PARIS — Satellite manufacturer Space Systems/Loral (SSL) will build 13 small high-resolution Earth observation spacecraft for Skybox Imaging under a contract announced Feb. 10.

The deal is a sharp departure for Palo Alto, Calif.-based SSL, whose bread-and-butter products are large, high-power telecommunications satellites for commercial television and data transmission.

Under the contract, whose financial terms were not disclosed, SSL will build 13 120-kilogram Skybox satellites using a Skybox design for which SSL has been given an exclusive license. The spacecraft will be launched in 2015 and 2016, SSL said.

Mountain View, Calif.-based Skybox has one satellite, dubbed SkySat-1, in orbit. Its business plan is to deploy a constellation in low Earth orbit capable of revisiting a given plot of ground three times per day. 

This revisit will be possible once the 13 SSL-built satellites are operational. Skybox has said it ultimately plans a 24-satellite constellation.

Skybox’s current satellite has a 90-centimeter resolution in black-and-white mode when the satellite is looking straight down, with an 8-kilometer swath width. Resolution, which refers to the size of objects that can be detected in an image, is 2 meters in color mode. SSL said the satellites it is building will have a resolution, also known as ground sampling distance, sharper than 1 meter even in color mode.

One of Skybox’s selling features — the company has been successful in raising capital from private investors in several rounds of financing — has been its promise to offer up to 90 seconds of high-definition video at 30 frames per second.

SSL officials have said that the company’s November 2012 purchase by MDA Corp. of Canada would help broaden the scope of SSL’s business beyond large commercial telecommunications satellites.

“This contract award … is tangible evidence of our success in working with MDA to expand into new markets,” SSL Chief Executive John Celli said in a statement. “We are developing new capabilities that will enable us to pursue other Earth observation and [low Earth orbit] satellite opportunities in the U.S. and abroad.”
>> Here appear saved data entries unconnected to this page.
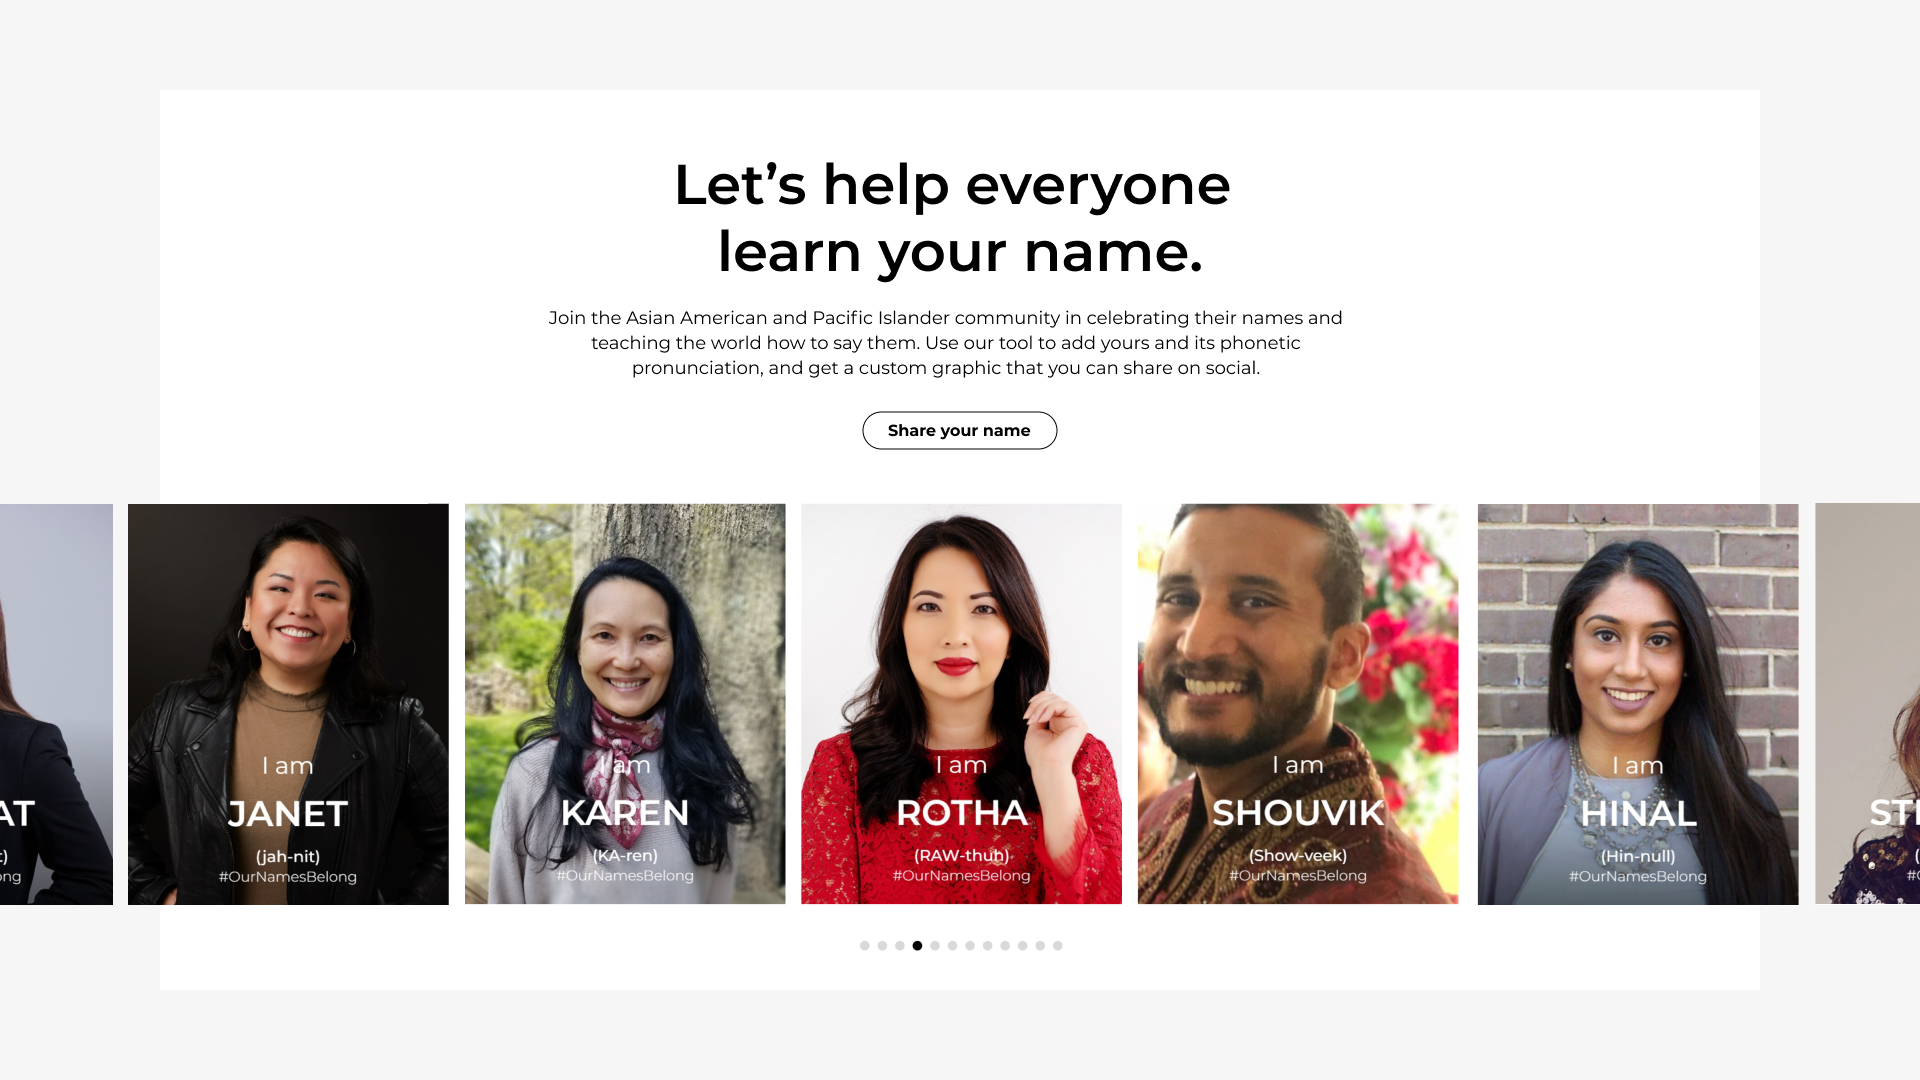The height and width of the screenshot is (1080, 1920).
Task: Open the Rotha (RAW-thuh) card
Action: (x=961, y=704)
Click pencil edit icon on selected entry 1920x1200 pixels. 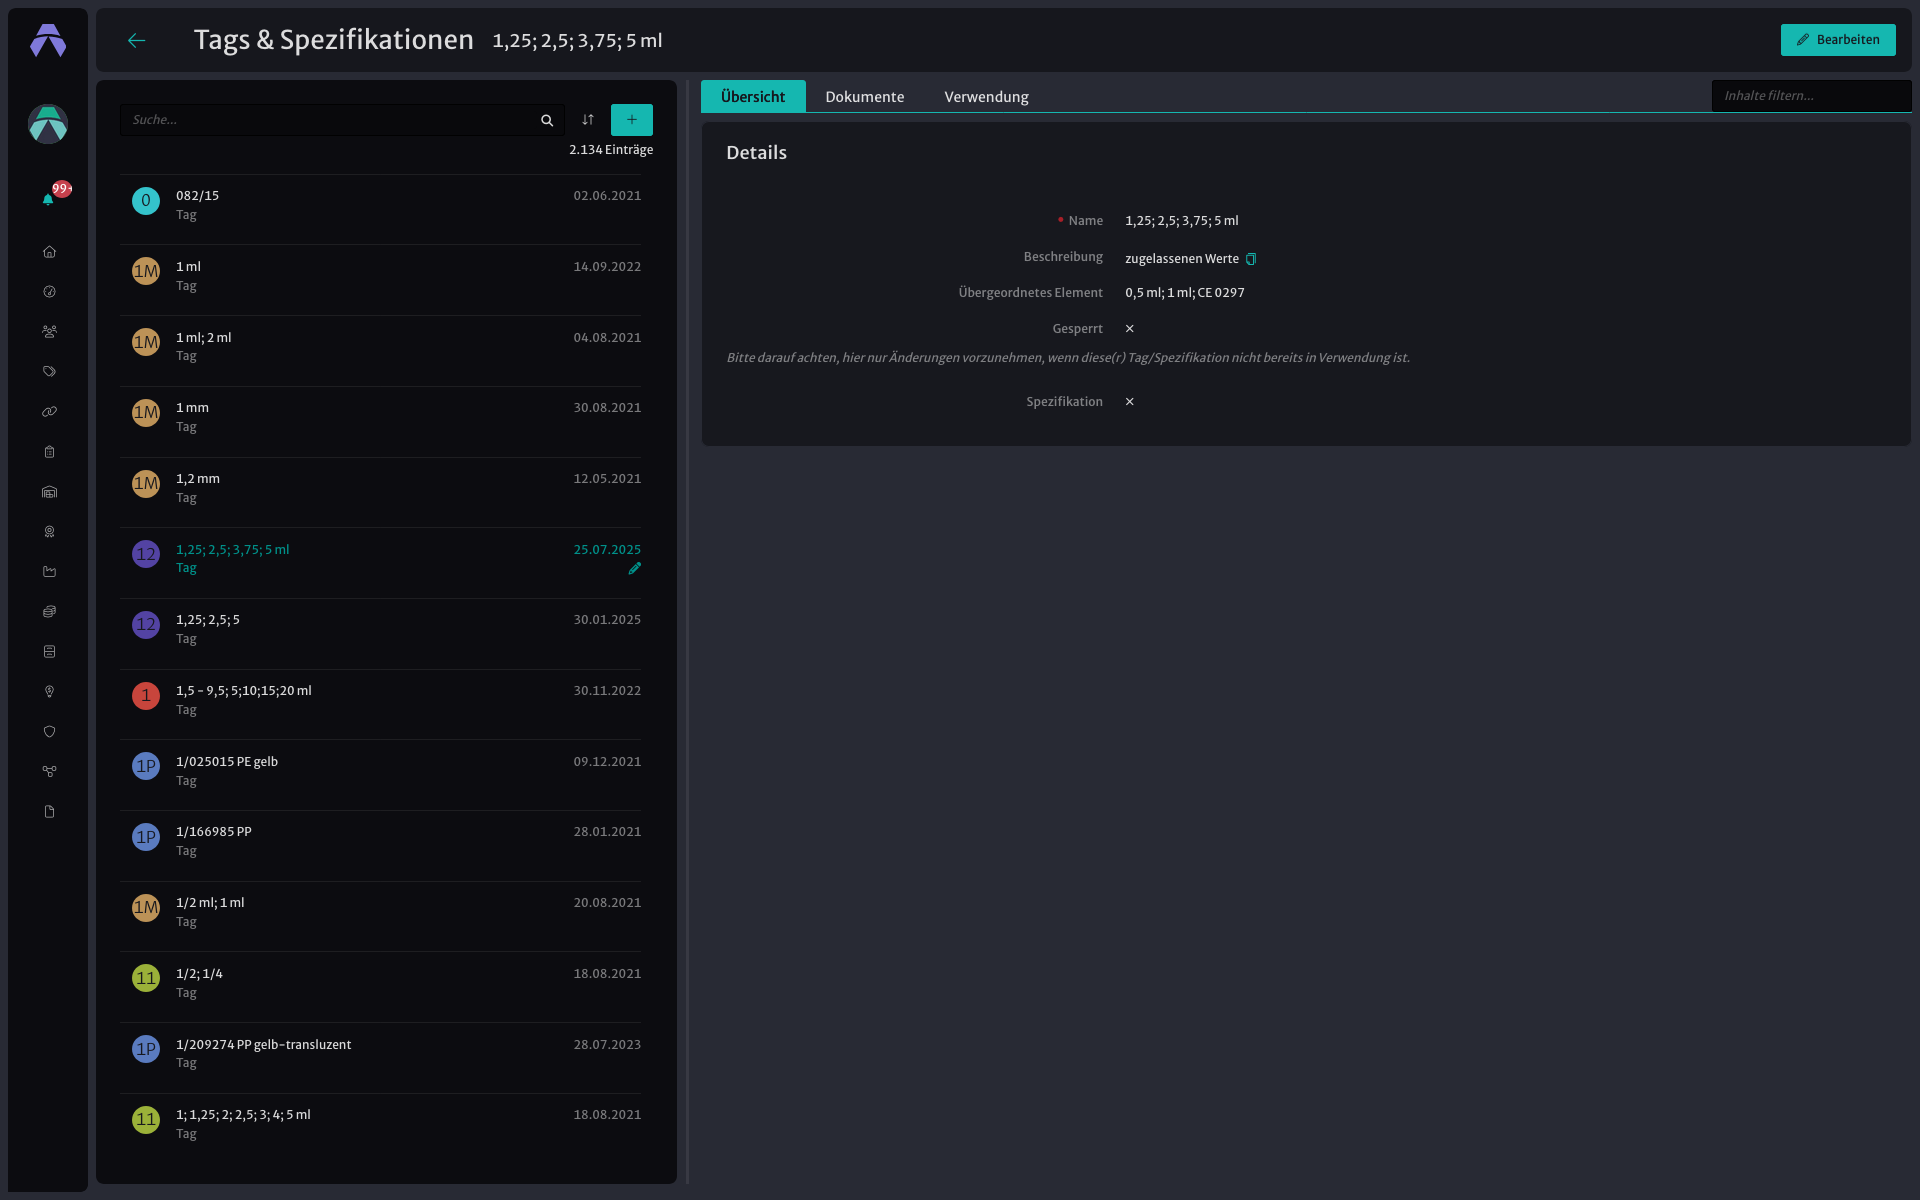click(634, 569)
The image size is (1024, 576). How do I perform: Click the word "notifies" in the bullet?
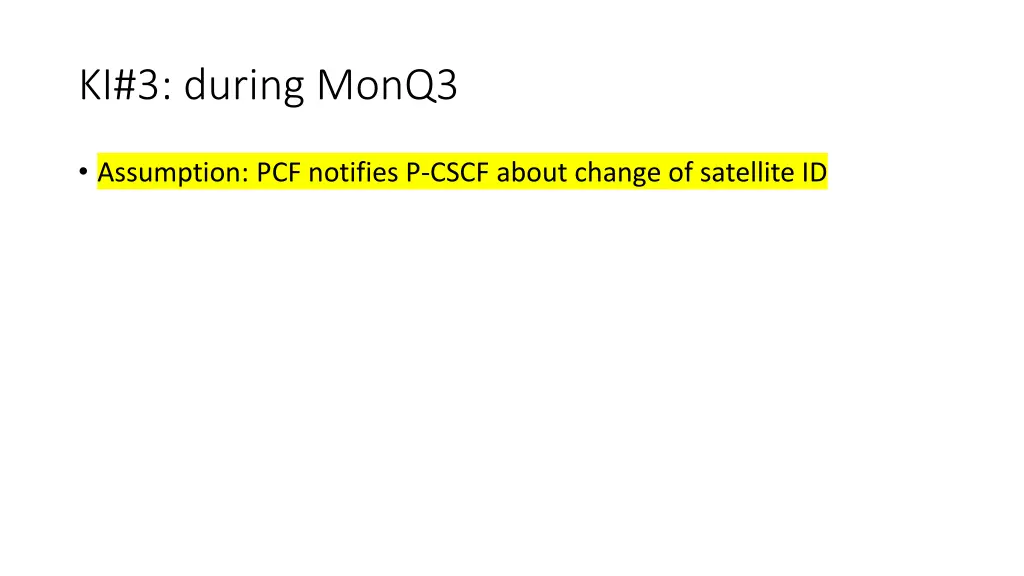[353, 172]
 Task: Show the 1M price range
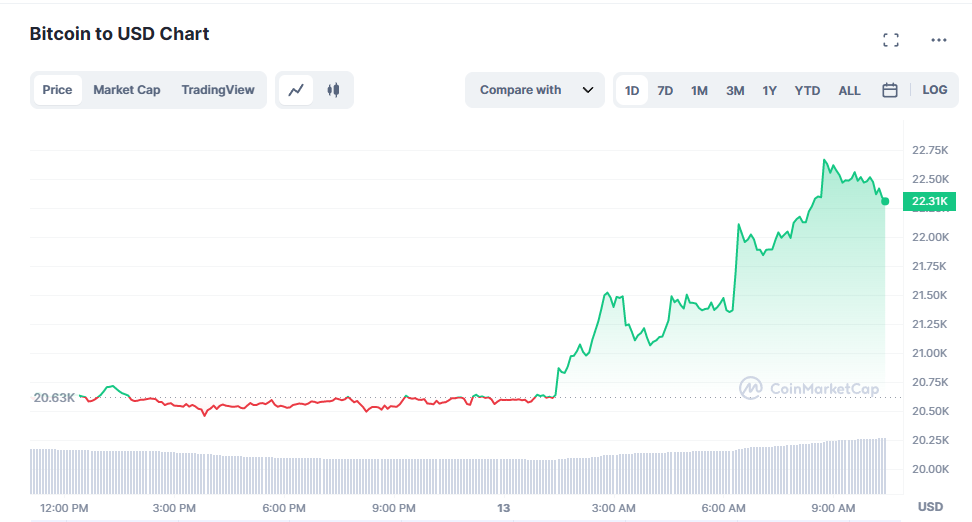(699, 91)
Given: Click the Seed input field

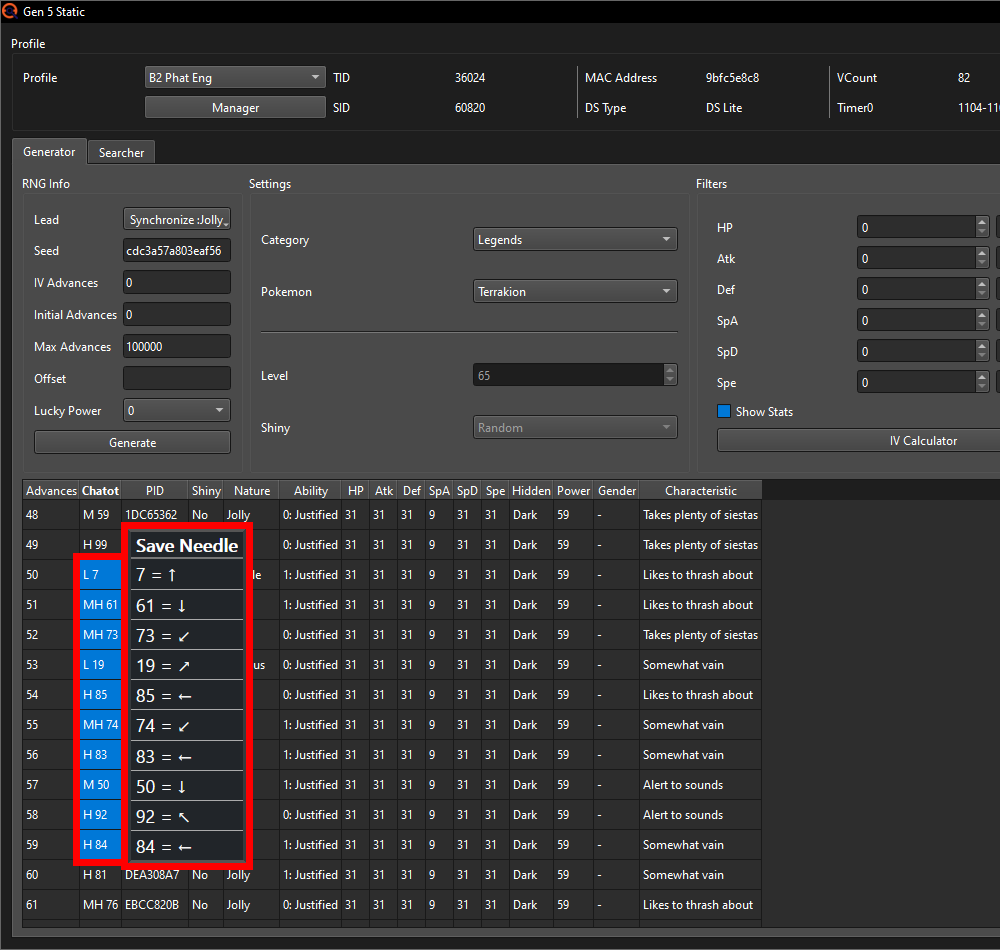Looking at the screenshot, I should pos(177,251).
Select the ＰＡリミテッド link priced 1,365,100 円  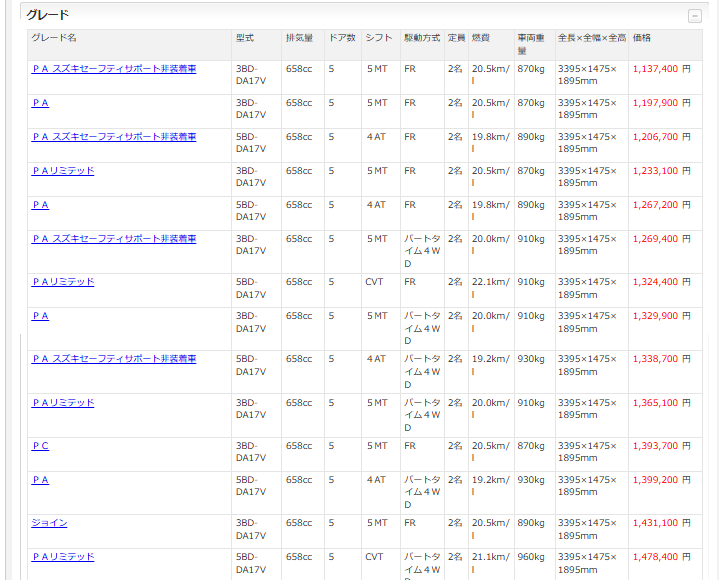coord(63,403)
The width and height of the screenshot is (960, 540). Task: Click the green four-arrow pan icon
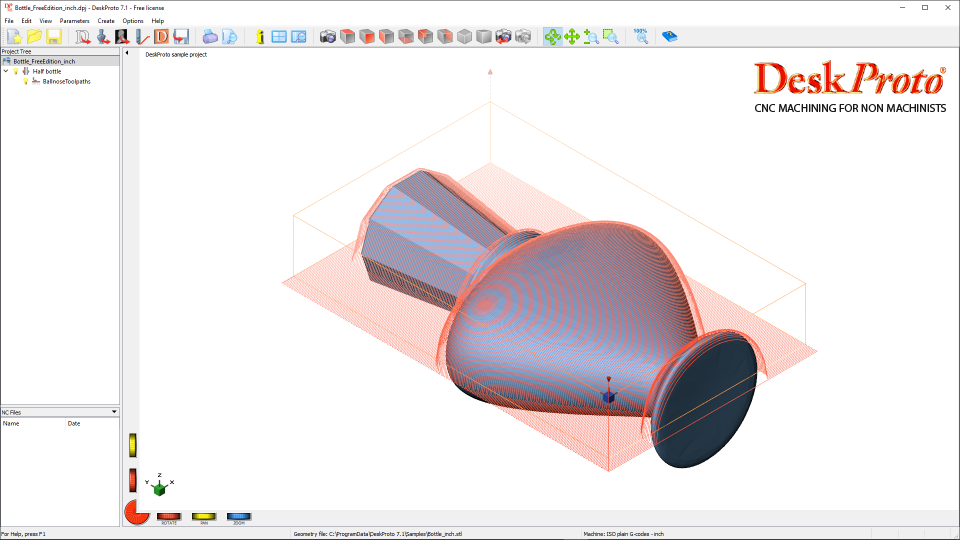coord(572,37)
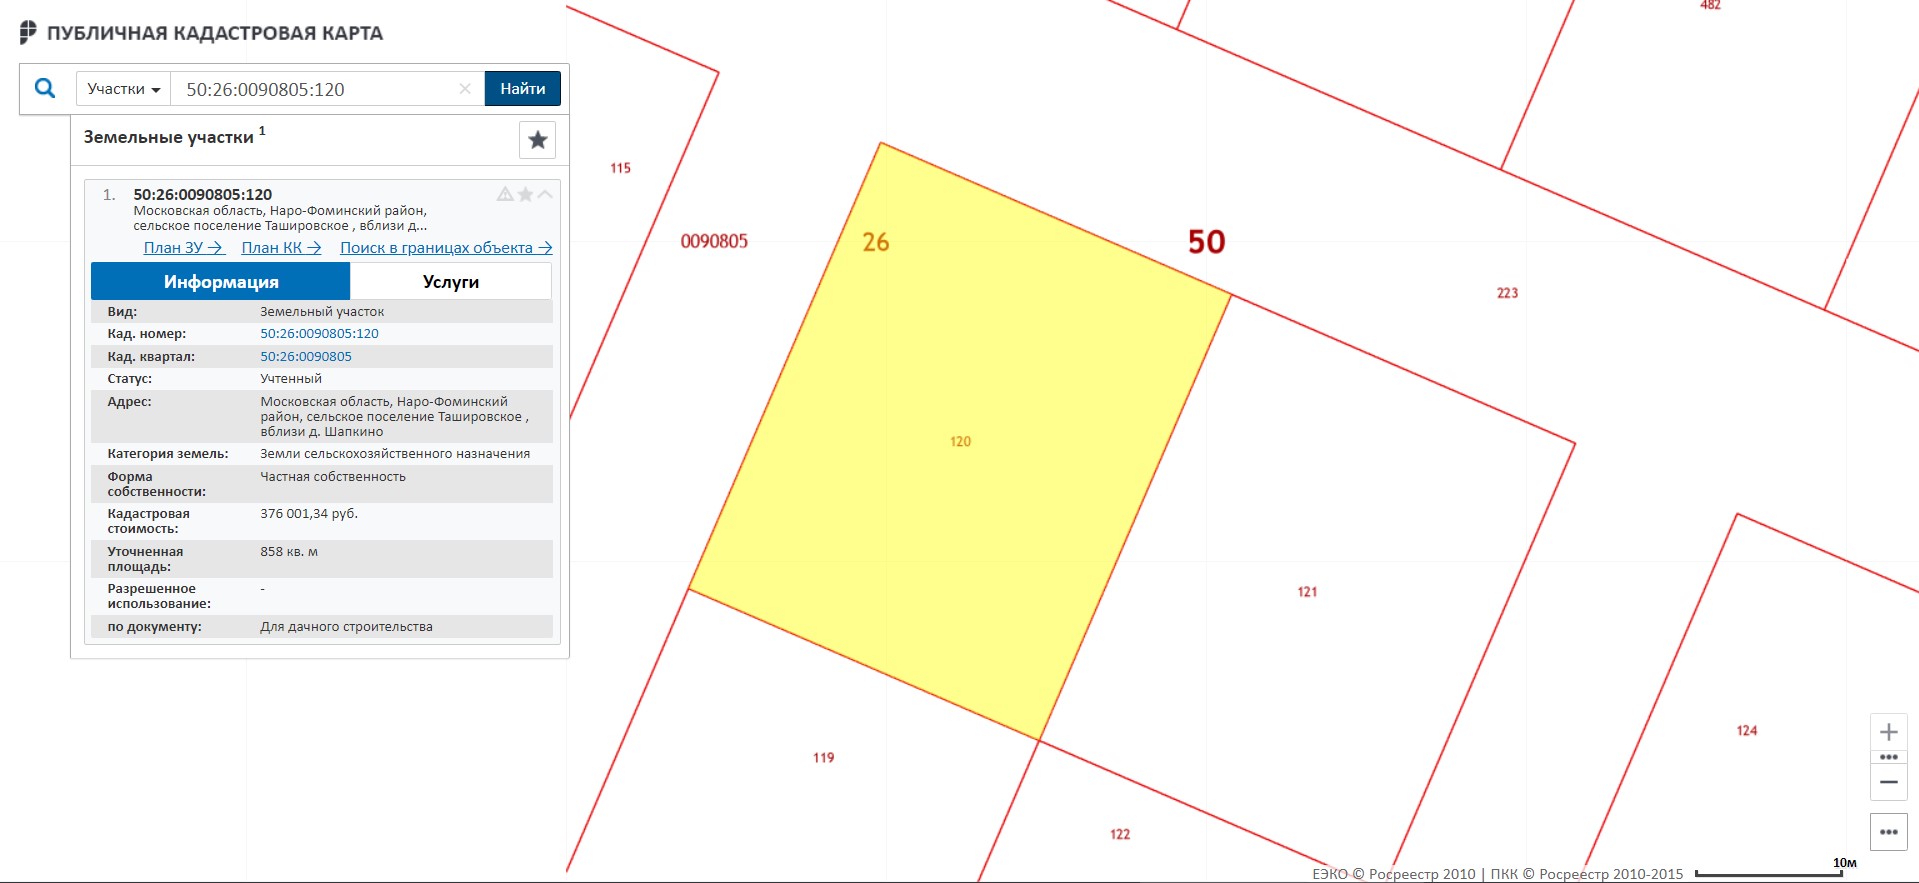Collapse the result card with the chevron
This screenshot has height=883, width=1919.
(545, 194)
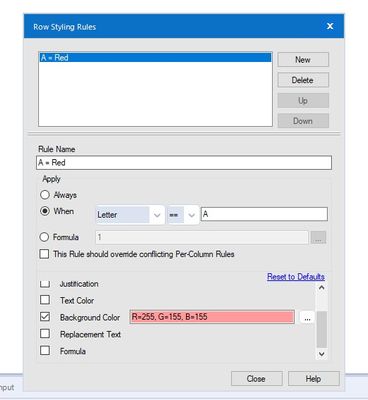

Michael Trela, Skybox vice president for satellite systems, said the launch of SkySat-1 in November, and its successful performance since then, “validated our high-performance imaging satellite design and economics. By partnering with SSL, we can leverage their unique production capabilities to scale with greater cost-efficiency and speed while allowing us to focus on prototyping next-generation systems to better serve our customers.”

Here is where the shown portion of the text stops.